* **Given data**:
=== Begin Enclosure ===

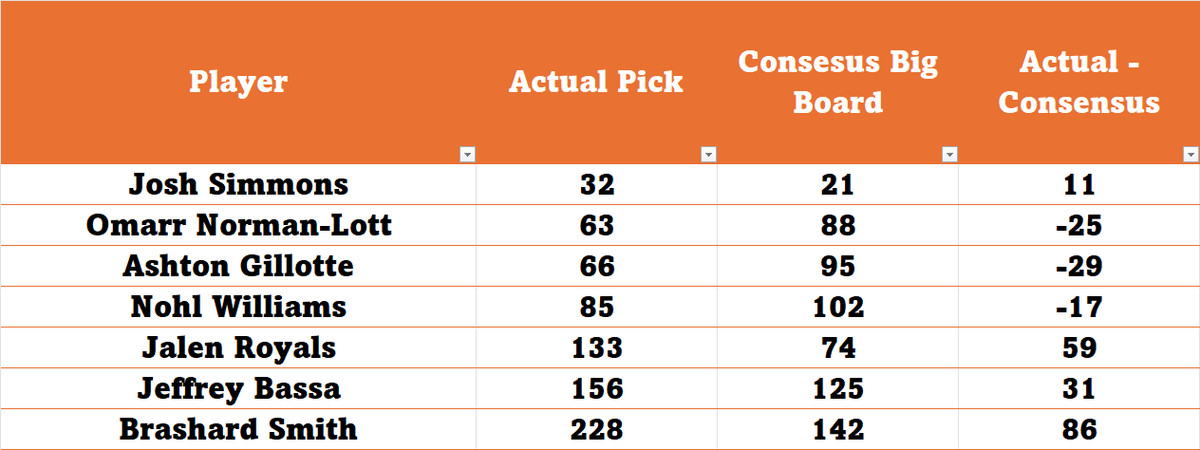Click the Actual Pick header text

=== End Enclosure ===
=== Begin Enclosure ===

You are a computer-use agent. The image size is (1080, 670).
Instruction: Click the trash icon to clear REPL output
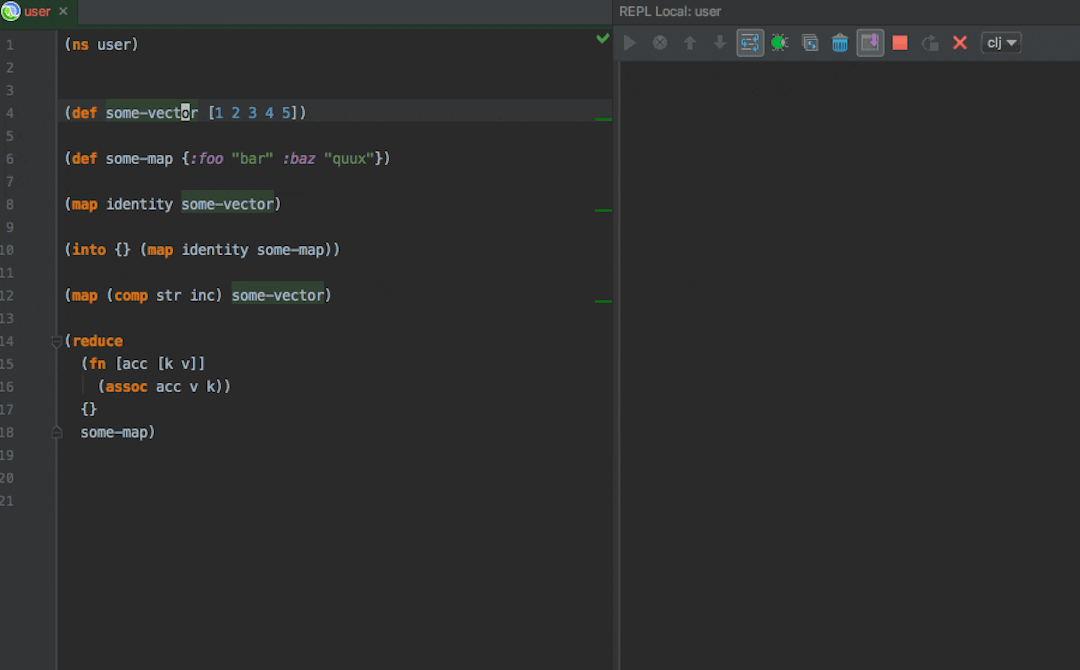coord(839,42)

=== End Enclosure ===
=== Begin Enclosure ===

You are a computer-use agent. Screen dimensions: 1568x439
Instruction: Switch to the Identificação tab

=== End Enclosure ===

* **Task objective**: Only the lines above from the one with "You are a computer-use agent. Screen" up to and including the one with "Instruction: Switch to the Identificação tab" should be repeated, exactly as written.

* **The completed task**:
You are a computer-use agent. Screen dimensions: 1568x439
Instruction: Switch to the Identificação tab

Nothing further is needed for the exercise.